In genetically engineered OVs, the replication and expansion or propagation of OVs are pivotal, which dictate the fate and treatment outcome of OVs. Due to the failure of continuous replication and expansion of OVs, one injection fails to acquire satisfied oncolytic consequence, which needed multiple injections or combined therapy with other therapeutic methods. However, there is still a doubt on whether the multiple injections will pose tumor resistance, akin to chemotherapeutic drugs. This direction has not been explored yet, which, however, is highly necessary to be investigated. Additionally, there are many significant species differences between mice and human. Although systematic and deep signaling pathways and treatment mechanisms are understood on the mice model, they maybe not appropriate for assessing human. Therefore, reassessment on primate model that physiologically approaches human is preferable, which not only serves for drug development but also acts as the reliable model to assess the functions and mechanisms of OVs and accelerate the druggability of OVs in clinical translation.

Although OVs are available for use in combination with various other therapies, ICB immunotherapy is still recognized the primary choice in early clinical trials to produce an increased therapeutic response without increased toxicity by taking into consideration immunotherapy. Therefore, there is a long way to drive more OVs as immunotherapeutic agents to enter clinical trials. We have reviewed partially completed or incomplete OV clinical trials, and it is not difficult to find that any single therapy has been difficult to meet the current clinical treatment needs. Most trials used OV in combination with other modalities to treat tumors. Inspired by the combined therapy and the significant advances of nanomedicine and nanotechnology, the combination of OVs with nanomedicine or nanotechnology will be the candidate direction of improving OV-based antitumor efficacy. Based on nanotechnology and nanomedicine, various treatment methods (e.g., sonodynamic therapy, photodynamic therapy, and photothermal ablation) have been established and combined with chemotherapy, interventional therapy, and immunotherapy, which received remarkable outcomes. Very recently, there are several cases that combined nanomaterials with OVs, such as acoustic, chemical, photodynamic, and oncolytic bacteria. These combined applications significantly improved the delivery efficiency of OV, further enhanced the immune response, and showed a good therapeutic effect. In light of the fact that nanomaterials or nanotechnology has been demonstrated to activate systematic immune responses and favor immunotherapy, this combined strategy of OVs with nanomaterials as a promising direction will arouse more and more attention.

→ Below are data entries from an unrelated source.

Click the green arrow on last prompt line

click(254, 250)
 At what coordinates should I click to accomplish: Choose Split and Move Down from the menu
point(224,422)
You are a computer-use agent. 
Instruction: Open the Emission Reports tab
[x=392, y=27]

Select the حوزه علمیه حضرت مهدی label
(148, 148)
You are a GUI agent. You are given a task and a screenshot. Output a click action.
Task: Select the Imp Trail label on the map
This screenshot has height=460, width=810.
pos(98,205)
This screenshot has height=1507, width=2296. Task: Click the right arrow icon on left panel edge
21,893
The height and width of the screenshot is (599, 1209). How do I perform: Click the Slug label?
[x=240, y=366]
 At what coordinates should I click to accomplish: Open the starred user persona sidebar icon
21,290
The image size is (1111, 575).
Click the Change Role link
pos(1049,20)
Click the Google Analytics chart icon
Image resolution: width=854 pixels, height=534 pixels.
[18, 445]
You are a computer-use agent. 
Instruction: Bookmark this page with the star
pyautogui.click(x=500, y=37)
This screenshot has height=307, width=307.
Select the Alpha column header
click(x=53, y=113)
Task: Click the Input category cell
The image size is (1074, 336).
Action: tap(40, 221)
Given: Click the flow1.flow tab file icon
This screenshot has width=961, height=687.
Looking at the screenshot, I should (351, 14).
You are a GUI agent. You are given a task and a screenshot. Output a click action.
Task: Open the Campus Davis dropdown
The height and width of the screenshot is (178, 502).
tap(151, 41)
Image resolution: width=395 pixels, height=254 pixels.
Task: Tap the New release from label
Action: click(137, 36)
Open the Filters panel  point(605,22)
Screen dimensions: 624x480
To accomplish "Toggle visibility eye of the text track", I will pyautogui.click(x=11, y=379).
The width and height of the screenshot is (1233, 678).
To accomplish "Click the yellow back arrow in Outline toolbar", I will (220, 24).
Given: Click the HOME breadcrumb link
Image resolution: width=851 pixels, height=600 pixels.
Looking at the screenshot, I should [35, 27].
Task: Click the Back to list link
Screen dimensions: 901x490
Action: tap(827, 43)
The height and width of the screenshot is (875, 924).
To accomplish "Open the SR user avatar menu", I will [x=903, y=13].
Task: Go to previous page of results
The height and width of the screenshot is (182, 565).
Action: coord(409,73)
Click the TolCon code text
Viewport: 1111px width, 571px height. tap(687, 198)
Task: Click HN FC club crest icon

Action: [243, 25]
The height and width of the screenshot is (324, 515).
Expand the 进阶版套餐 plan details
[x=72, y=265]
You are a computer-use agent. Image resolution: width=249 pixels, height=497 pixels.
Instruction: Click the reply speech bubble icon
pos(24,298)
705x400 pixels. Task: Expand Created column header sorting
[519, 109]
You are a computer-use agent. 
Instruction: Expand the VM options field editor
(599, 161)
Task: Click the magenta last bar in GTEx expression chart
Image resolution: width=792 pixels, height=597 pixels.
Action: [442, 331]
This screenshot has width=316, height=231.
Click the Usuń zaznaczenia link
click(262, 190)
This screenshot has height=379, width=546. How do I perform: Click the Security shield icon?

It is believed that the activated immune responses and other antitumor actions such as thrombus and direct killing ability propel OVs or recombinant OVs to become one of the first-line antitumor methods sooner or later when the dose, administration route, and treatment duration of OVs were optimized and figured out. Further verification on the neoantigen-specific T cell pool activated by OVs is also an essential research objective. With the rapid development of OVs, various genetically modified or engineered agents have emerged in humans. OVs with favorable biosafety and potentiated immune effects are widely accepted as ideal agents for optimizing OV-centered combination immunotherapy. It is expected that OVs will provide more exciting clinical results as well as a new standard therapy for cancer patients in future studies.